Gwen stood at the door, rapidly assessing each patient and directing each stretcher case to the minor, major or critical beds in the department which were ready to accept new comers. She had already picked up the phone and asked the switchboard to Tannoy all medical and surgical doctors in the hospital to report to casualty immediately. Her other staff nurse colleague was busy allocating other nurses and nursing auxiliaries to each available cubicle. She could see that all of the men being brought in – they appeared to be all men – were dressed in rags, malnourished and even emaciated. Their boots were dirty and worn down, their feet blistered and bleeding. Even in this area of south London, where there was so much poverty, she had not seen patients in this number who looked so impoverished. Not in one large group, in any case.

‘What’s going on, Bert?’ she asked the next ambulance worker who had just brought a patient in. She recognised him from his frequent visits to the department. He was one of the ambulance crew based at the Balham ambulance station and St James’ was therefore his most frequent port of call.

‘It’s the Jarrow boys,’ Bert replied. ‘There’re being sent in to us from all over London – Edgware and Marble Arch and Westminster – in their scores.’

‘What’s this all about?’ Gwen asked.

‘Haven’t you read the papers, love?’ Bert replied. ‘These poor boys are just a few of the thousands of bastards who have walked all the way from Jarrow in the North East of England to protest about the closure of the shipyard there and the poverty and unemployment they and their families live in.’

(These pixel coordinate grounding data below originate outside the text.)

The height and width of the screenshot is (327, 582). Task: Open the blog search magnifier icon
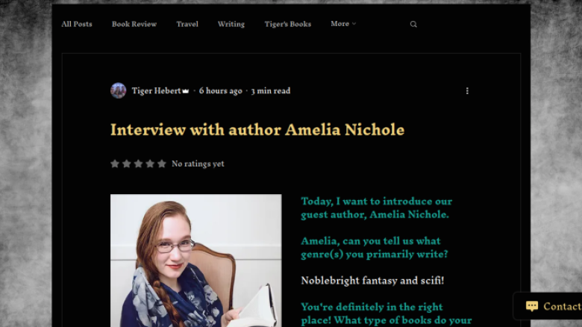[x=413, y=24]
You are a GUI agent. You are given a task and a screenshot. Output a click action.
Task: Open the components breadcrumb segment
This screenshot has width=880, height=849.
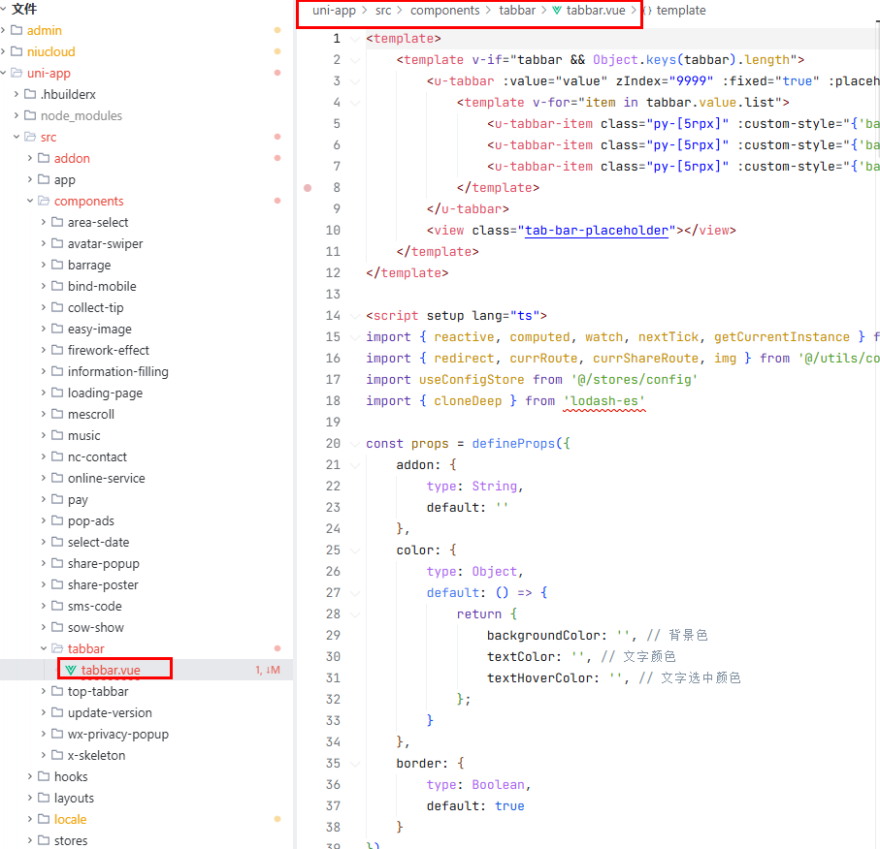(444, 11)
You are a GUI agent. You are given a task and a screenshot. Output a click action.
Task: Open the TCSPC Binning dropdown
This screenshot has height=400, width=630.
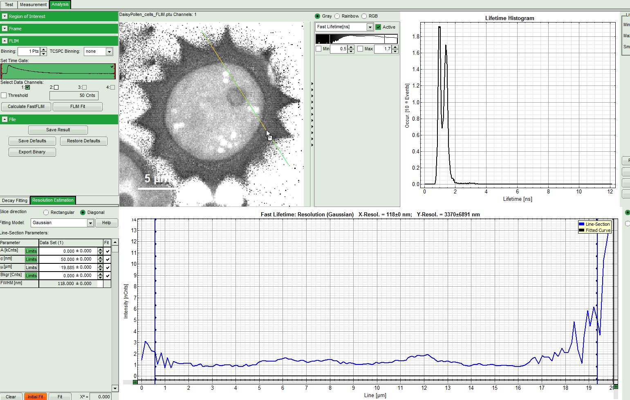109,52
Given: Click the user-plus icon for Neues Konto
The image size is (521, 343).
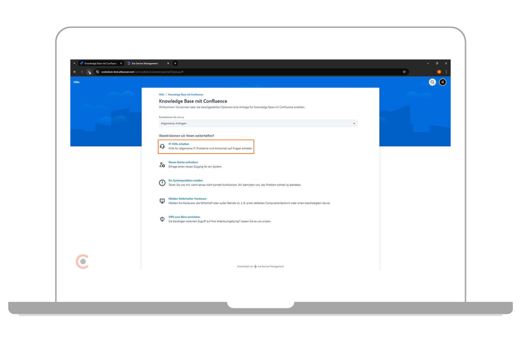Looking at the screenshot, I should (x=162, y=165).
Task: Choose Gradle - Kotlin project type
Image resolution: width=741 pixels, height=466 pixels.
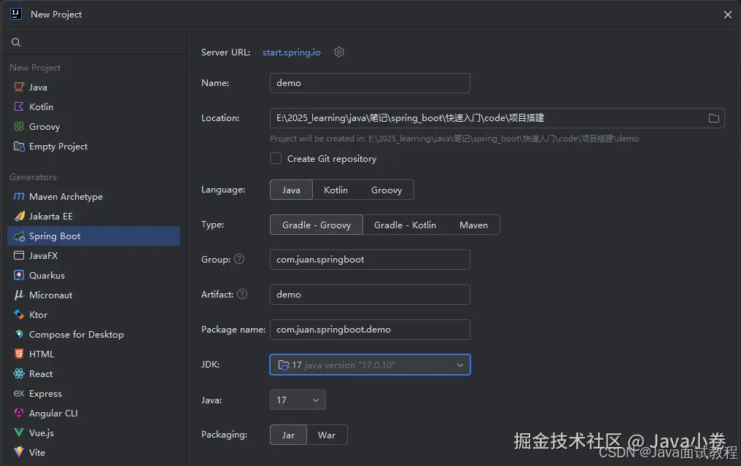Action: coord(406,225)
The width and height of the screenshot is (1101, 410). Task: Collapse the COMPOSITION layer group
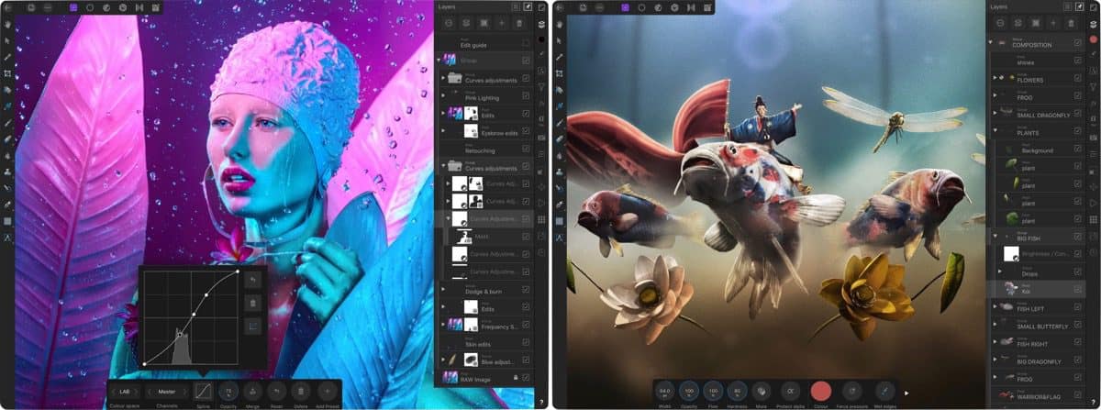click(992, 42)
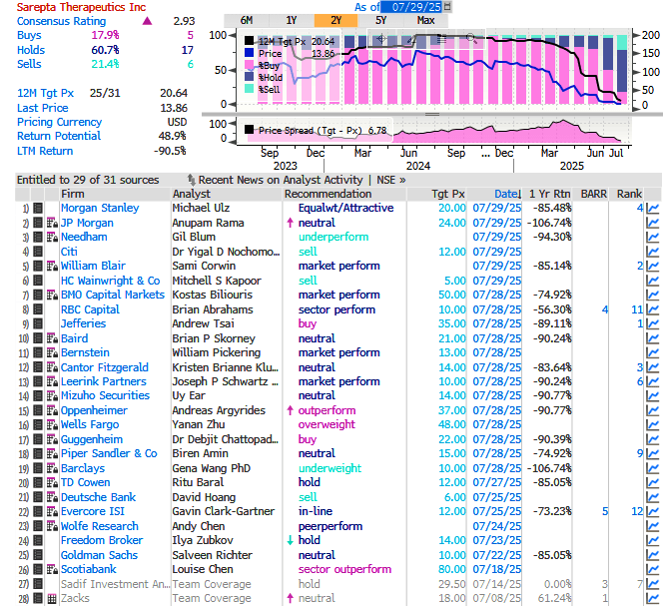Open the Goldman Sachs firm link
The image size is (665, 606).
click(x=98, y=555)
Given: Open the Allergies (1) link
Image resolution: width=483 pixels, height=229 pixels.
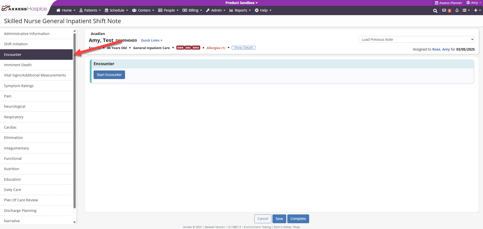Looking at the screenshot, I should coord(216,48).
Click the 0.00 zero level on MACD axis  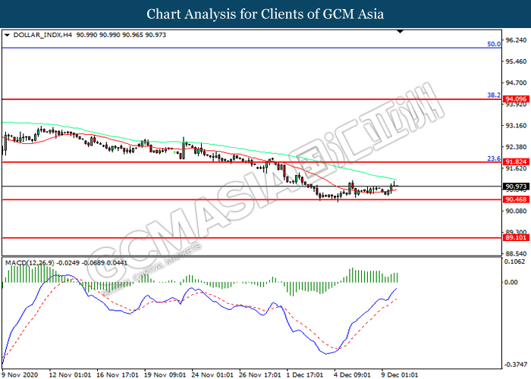pyautogui.click(x=511, y=283)
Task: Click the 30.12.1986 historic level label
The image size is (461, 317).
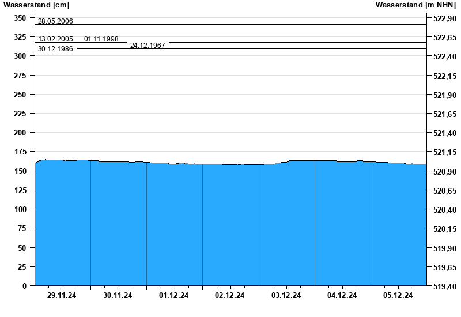Action: coord(55,49)
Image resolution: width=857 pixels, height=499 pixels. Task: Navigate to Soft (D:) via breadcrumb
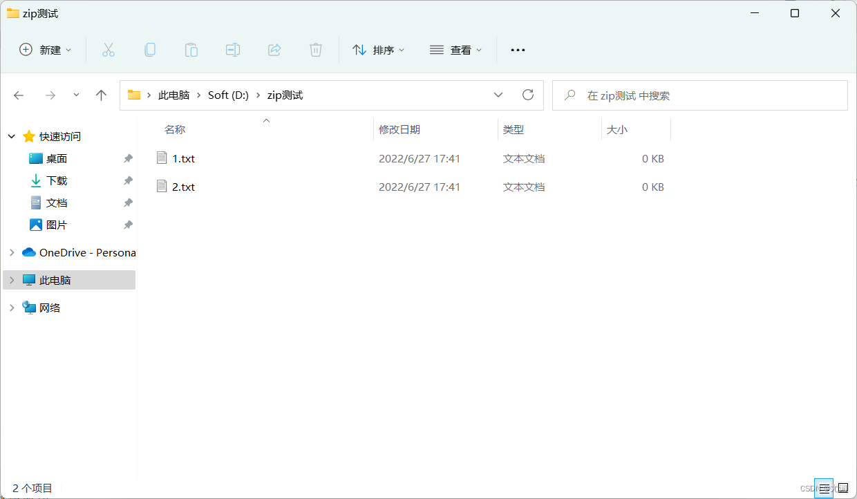(228, 95)
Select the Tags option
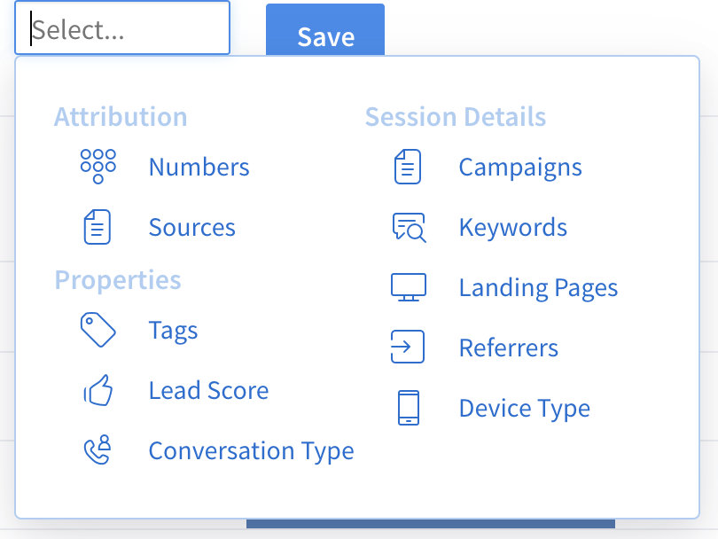This screenshot has height=539, width=718. [x=173, y=330]
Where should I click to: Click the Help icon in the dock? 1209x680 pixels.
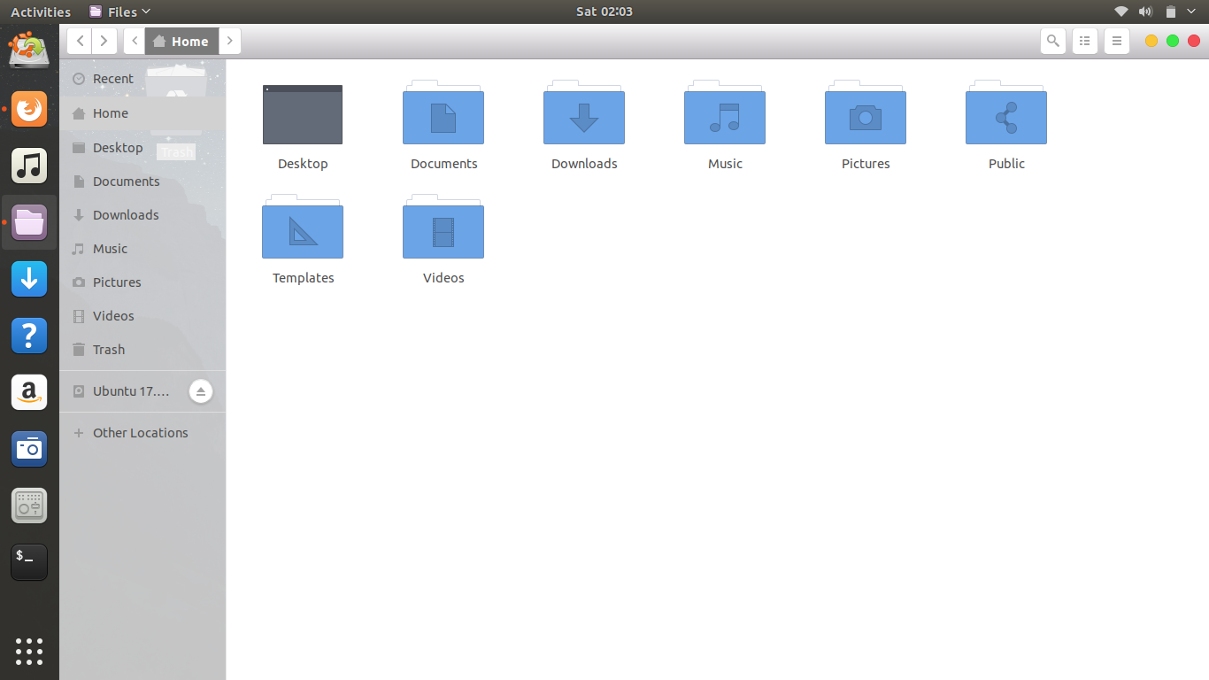29,336
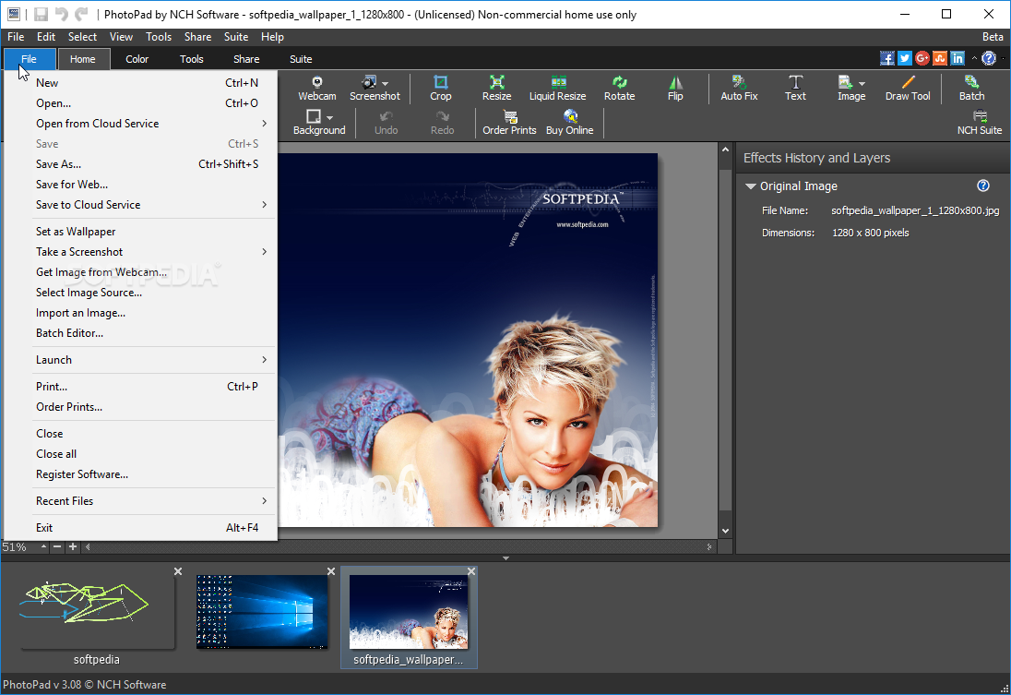This screenshot has width=1011, height=695.
Task: Collapse the Original Image entry
Action: coord(750,186)
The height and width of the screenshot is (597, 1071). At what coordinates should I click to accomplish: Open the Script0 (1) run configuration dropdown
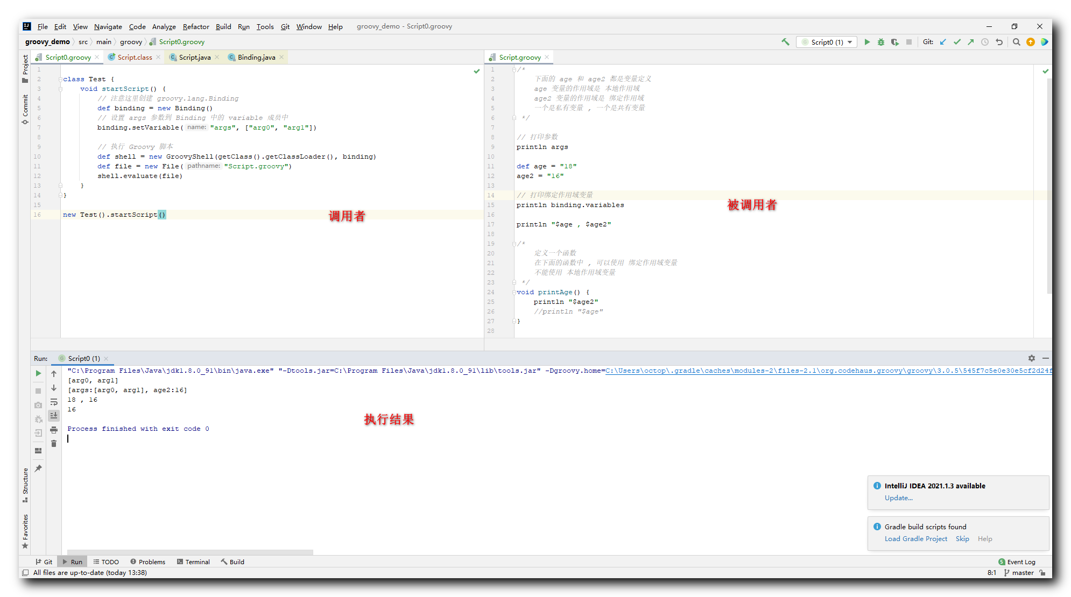(827, 42)
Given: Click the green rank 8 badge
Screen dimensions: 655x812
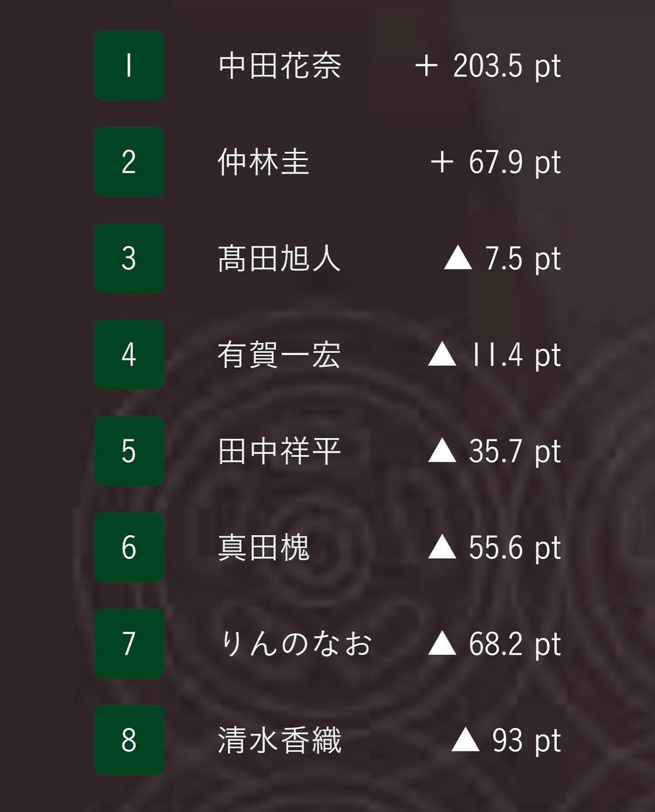Looking at the screenshot, I should 129,740.
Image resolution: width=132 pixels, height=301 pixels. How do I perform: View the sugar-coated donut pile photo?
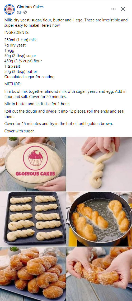tap(33, 274)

Gwen was astonished. It was a fact: her job was so busy that she very rarely had the time to listen to the wireless, let alone read a newspaper and know what was going on in the world outside her small island here at St James’. The department was by this time being invaded by teams of doctors – medical and surgical – who had responded to her emergency call on the Tannoy, assessing each patient in the department as they went around.

After about an hour the wave of emergencies had started to die down. Her staff nurse colleague swapped place with her at the entrance door, and Gwen started to walk around the cubicles which were all full, with some trolleys still in the corridors, in spite of the fact that a number of patients had already been taken off to the surgical wards or even to theatre to be operated on their broken limbs or other urgent surgical issue. She was giving reassurance to the patients, as well as to her more junior nursing colleagues and student nurses, who, like her, had never had to deal with an emergency anything like this before. At that moment she felt like her heroine, Florence Nightingale at the battle of Crimea. Very quickly, she was able to see that the men that had been admitted to the department were not truly “emergencies”, in the strict definition of the word. They had bleeding blisters on their feet and sores elsewhere on their bodies, and most of them had collapsed with exhaustion onto the road as they reached London, their final destination, sometimes sustaining bony injuries as they did so. But all of them were so generally malnourished and emaciated as to come into the category of “chronic disease” patients. They had not been brutally injured by amputation or internal wounds from gunfire and ordnance, like the soldiers of the Crimean war. But they were starving and emotionally damaged by the life of poverty and depredation that they, their women and children had had to endure. Either way, they had collapsed on the road and had been brought in by ambulance.

‘Are you comfortable, sir?’ Gwen asked the next patient she came to. (She always spoke with respect to all her patients, whatever their social status, age or other category.)

‘’Ahm al reet, bonnie lass,’ he replied. Gwen was bemused for a moment by the man’s reply in the vernacular.